Instruction
Copy every line of the records in full, from the start of the records up to and including the line containing "This screenshot has height=644, width=834. pos(428,630)", and raise each coordinate in the answers by 96.
Input start
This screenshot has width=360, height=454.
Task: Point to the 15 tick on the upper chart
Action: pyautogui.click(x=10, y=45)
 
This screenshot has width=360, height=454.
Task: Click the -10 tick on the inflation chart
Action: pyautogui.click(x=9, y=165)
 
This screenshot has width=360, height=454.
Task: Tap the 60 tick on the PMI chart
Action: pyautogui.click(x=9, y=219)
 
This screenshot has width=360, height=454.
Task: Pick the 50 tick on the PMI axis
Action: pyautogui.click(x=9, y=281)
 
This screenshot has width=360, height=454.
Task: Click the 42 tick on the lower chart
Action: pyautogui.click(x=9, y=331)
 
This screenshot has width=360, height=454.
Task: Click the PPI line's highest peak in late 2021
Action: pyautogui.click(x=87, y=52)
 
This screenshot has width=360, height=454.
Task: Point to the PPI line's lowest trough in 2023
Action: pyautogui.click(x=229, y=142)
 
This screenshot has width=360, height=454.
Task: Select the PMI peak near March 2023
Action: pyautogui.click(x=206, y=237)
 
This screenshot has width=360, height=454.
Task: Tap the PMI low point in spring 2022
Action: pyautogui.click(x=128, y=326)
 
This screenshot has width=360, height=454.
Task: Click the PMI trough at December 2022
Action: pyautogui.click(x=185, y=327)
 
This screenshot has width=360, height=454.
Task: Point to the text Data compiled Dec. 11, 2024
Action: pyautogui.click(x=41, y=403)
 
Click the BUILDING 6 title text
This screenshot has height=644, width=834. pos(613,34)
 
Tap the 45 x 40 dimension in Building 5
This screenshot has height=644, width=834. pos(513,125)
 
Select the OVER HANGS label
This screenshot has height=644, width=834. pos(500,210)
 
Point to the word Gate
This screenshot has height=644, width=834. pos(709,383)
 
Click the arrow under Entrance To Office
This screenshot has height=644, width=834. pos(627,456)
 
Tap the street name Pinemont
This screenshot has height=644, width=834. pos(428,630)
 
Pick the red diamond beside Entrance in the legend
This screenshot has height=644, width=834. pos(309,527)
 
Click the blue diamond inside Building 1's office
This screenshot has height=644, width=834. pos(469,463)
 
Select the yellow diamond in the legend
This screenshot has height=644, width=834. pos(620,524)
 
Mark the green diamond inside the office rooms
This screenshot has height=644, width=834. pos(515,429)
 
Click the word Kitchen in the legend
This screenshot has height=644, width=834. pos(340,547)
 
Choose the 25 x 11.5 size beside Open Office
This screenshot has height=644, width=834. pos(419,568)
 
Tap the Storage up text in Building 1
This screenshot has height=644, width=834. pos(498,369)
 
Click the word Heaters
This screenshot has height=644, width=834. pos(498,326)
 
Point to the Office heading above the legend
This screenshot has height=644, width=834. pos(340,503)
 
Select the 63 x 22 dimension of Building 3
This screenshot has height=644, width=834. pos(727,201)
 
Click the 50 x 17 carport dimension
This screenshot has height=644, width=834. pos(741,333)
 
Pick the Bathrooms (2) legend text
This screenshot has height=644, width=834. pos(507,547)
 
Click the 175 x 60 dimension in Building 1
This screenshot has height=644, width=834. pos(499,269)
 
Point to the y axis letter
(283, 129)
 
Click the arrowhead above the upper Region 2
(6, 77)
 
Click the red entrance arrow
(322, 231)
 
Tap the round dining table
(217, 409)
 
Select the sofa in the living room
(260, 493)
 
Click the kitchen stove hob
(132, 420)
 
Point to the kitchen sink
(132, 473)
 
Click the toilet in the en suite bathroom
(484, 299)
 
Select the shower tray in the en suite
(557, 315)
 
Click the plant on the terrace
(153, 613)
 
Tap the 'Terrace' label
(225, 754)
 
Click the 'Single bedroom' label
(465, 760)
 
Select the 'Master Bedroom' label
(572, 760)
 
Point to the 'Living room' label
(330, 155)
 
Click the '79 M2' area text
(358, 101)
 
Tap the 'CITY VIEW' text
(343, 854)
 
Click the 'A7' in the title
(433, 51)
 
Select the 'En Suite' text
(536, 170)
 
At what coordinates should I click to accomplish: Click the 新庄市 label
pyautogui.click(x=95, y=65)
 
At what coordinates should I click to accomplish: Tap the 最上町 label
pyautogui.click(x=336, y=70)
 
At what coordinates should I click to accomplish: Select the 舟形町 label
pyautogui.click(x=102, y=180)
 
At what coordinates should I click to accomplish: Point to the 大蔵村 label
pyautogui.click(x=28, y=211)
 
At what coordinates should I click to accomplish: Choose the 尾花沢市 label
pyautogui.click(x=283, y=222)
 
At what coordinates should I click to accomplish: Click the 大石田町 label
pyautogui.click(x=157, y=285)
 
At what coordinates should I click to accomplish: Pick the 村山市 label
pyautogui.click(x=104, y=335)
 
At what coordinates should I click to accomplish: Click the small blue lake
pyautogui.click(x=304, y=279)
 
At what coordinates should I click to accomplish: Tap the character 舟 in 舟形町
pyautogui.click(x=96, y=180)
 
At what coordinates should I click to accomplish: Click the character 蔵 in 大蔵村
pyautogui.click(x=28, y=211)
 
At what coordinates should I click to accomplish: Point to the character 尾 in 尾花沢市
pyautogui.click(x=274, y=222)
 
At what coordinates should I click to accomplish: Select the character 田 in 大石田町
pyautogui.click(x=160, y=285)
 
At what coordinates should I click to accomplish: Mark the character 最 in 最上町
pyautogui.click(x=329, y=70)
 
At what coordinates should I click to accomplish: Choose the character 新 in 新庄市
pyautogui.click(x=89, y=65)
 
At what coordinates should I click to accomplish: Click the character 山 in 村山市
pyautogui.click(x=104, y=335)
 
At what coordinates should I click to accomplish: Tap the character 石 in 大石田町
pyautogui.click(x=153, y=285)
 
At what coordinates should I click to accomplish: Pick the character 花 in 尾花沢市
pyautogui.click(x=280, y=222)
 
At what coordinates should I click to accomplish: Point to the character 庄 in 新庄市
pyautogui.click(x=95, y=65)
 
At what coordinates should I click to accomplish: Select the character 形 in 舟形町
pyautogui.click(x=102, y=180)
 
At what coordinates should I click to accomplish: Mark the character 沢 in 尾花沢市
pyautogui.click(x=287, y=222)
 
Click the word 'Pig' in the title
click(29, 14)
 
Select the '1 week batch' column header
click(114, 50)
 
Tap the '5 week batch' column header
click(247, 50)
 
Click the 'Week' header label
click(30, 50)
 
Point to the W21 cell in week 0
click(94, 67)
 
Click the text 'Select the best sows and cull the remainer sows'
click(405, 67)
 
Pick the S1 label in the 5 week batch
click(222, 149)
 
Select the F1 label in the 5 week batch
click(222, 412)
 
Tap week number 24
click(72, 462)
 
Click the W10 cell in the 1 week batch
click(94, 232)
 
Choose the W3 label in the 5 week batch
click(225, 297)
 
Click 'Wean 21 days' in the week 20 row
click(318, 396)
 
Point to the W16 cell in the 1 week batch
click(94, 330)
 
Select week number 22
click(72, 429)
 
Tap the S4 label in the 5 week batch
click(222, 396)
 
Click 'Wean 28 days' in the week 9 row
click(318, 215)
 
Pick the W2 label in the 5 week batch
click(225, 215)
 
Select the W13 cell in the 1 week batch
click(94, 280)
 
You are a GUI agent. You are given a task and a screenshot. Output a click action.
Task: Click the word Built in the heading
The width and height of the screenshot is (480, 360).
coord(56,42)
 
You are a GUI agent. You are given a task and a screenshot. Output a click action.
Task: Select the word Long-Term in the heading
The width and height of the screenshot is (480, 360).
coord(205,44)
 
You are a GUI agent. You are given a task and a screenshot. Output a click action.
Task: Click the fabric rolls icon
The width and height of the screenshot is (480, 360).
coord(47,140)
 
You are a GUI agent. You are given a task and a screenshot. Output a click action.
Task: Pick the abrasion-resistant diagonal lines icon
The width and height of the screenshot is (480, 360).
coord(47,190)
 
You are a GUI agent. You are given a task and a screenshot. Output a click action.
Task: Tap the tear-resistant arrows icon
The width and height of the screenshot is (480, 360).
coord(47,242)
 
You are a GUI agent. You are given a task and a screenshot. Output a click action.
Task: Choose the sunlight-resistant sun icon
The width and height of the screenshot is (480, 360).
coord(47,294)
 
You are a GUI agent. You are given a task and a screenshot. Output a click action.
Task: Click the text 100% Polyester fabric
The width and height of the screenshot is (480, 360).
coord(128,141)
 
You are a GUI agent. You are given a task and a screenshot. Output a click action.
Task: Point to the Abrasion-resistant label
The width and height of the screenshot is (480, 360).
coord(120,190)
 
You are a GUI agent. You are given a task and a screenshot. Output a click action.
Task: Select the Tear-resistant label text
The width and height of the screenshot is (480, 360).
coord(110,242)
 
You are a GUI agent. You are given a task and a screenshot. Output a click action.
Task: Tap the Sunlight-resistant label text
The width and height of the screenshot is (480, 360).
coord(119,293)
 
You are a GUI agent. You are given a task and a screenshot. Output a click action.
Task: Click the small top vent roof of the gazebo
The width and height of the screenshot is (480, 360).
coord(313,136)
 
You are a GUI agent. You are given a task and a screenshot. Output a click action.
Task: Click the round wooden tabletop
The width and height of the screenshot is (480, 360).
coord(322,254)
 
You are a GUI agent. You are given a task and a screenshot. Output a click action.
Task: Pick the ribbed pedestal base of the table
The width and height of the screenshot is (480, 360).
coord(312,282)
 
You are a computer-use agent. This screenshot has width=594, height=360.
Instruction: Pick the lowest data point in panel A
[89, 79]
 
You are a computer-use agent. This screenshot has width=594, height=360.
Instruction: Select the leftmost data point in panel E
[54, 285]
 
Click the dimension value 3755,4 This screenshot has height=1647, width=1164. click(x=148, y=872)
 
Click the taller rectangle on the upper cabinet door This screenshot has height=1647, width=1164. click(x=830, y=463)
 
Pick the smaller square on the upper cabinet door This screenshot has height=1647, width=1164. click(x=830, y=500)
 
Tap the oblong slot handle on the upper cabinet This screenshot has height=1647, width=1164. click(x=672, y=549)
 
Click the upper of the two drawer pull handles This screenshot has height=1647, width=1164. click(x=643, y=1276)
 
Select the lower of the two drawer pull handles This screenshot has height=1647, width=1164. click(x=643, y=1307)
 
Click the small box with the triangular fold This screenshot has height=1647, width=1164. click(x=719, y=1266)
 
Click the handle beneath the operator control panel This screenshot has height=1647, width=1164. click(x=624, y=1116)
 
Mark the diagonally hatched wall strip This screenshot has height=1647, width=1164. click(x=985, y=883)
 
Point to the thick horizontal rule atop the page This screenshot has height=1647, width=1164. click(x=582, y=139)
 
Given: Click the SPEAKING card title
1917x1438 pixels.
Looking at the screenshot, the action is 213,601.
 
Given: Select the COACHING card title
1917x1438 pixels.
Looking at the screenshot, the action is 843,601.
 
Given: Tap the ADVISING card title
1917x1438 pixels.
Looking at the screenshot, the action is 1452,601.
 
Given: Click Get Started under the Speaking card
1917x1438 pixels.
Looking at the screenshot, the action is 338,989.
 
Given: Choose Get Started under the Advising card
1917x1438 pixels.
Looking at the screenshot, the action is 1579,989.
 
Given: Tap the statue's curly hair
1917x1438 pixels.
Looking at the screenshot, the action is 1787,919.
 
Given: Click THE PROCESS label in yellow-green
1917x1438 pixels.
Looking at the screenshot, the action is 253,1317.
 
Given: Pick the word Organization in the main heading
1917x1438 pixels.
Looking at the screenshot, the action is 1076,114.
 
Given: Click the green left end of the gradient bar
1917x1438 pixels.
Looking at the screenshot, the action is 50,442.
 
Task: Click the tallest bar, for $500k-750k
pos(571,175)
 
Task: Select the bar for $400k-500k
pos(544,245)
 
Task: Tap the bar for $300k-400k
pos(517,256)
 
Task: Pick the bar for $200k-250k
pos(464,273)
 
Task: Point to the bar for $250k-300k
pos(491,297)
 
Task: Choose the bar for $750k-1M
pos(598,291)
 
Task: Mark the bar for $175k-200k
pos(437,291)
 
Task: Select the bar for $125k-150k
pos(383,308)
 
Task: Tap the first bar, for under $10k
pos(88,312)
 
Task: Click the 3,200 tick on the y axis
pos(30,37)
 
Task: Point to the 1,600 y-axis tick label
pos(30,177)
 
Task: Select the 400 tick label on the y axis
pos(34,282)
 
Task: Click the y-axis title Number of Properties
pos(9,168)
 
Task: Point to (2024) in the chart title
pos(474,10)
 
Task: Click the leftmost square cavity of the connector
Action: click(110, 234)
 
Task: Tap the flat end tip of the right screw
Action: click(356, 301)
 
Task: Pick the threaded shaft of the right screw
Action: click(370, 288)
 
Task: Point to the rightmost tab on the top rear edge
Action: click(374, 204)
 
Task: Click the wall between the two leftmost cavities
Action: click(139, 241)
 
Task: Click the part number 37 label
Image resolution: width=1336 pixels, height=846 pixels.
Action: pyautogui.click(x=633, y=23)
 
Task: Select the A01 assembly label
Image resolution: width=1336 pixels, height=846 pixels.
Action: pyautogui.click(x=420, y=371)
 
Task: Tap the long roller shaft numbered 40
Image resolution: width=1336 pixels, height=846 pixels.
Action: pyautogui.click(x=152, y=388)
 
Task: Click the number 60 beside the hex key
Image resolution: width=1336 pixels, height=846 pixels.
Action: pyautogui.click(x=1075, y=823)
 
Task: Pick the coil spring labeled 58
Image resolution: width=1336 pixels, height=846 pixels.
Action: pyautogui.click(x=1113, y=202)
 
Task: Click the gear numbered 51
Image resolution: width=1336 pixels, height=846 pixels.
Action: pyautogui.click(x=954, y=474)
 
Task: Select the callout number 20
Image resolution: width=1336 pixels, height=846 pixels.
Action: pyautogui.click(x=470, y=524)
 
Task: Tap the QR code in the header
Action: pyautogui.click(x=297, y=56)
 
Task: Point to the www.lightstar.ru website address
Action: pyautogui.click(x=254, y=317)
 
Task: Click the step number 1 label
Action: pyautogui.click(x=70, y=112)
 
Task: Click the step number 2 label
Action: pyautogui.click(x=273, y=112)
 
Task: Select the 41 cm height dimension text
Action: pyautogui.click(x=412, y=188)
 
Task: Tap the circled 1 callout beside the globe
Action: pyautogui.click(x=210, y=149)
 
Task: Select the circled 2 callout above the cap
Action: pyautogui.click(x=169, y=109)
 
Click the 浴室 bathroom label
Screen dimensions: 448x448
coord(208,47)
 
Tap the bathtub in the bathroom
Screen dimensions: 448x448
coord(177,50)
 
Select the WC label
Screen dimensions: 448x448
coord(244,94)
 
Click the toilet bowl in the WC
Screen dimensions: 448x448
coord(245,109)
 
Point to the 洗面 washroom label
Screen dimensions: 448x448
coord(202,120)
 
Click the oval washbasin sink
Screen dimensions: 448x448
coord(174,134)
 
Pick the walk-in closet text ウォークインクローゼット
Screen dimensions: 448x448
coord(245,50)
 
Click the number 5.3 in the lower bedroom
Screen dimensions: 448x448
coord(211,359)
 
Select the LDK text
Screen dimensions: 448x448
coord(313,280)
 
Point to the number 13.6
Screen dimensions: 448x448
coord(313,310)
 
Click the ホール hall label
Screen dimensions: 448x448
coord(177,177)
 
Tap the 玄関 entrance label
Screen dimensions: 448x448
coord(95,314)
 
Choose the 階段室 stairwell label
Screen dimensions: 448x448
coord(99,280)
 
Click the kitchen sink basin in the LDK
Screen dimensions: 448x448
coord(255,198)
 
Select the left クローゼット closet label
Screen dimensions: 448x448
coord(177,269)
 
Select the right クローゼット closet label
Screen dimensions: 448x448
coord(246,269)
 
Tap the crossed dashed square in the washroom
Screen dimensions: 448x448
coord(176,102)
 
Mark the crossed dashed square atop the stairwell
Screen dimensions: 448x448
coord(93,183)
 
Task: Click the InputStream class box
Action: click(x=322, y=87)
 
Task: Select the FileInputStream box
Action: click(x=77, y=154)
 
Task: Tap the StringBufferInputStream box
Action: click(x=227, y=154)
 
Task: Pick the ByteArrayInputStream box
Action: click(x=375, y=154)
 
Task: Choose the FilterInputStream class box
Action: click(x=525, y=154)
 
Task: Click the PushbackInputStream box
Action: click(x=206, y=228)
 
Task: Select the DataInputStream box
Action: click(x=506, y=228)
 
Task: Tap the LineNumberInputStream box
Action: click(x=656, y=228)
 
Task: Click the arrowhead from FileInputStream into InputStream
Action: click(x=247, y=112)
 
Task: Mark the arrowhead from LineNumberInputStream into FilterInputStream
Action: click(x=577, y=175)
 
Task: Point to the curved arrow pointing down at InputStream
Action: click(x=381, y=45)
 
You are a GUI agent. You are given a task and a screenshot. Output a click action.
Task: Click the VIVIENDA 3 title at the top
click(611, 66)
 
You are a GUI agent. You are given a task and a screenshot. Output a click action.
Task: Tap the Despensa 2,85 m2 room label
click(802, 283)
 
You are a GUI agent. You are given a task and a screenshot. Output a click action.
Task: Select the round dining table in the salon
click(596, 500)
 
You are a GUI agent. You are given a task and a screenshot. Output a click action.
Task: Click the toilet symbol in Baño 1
Input end
Correct output
This screenshot has width=360, height=454.
Task: Point to the 15 tick on the upper chart
Action: pyautogui.click(x=106, y=141)
 
This screenshot has width=360, height=454.
Task: Click the -10 tick on the inflation chart
Action: pyautogui.click(x=105, y=261)
 
This screenshot has width=360, height=454.
Task: Tap the 60 tick on the PMI chart
Action: pyautogui.click(x=105, y=315)
 
This screenshot has width=360, height=454.
Task: Pick the 50 tick on the PMI axis
Action: pyautogui.click(x=105, y=377)
 
This screenshot has width=360, height=454.
Task: Click the 42 tick on the lower chart
Action: pyautogui.click(x=105, y=427)
 
This screenshot has width=360, height=454.
Task: Click the PPI line's highest peak in late 2021
Action: pyautogui.click(x=183, y=148)
 
This screenshot has width=360, height=454.
Task: Point to the PPI line's lowest trough in 2023
Action: pyautogui.click(x=325, y=238)
 
This screenshot has width=360, height=454.
Task: Select the PMI peak near March 2023
Action: pyautogui.click(x=302, y=333)
 
This screenshot has width=360, height=454.
Task: Tap the PMI low point in spring 2022
Action: pyautogui.click(x=224, y=422)
 
This screenshot has width=360, height=454.
Task: Click the PMI trough at December 2022
Action: pyautogui.click(x=281, y=423)
 
This screenshot has width=360, height=454.
Task: Point to the text Data compiled Dec. 11, 2024
Action: pyautogui.click(x=137, y=499)
 
Click the BUILDING 6 title text
This screenshot has height=644, width=834. pos(709,130)
 
Tap the 45 x 40 dimension in Building 5
This screenshot has height=644, width=834. pos(609,221)
 
Select the OVER HANGS label
This screenshot has height=644, width=834. pos(596,306)
 
Point to the word Gate
This screenshot has height=644, width=834. pos(805,479)
 
Click the arrow under Entrance To Office
This screenshot has height=644, width=834. pos(723,552)
 
Tap the street name Pinemont
This screenshot has height=644, width=834. pos(524,726)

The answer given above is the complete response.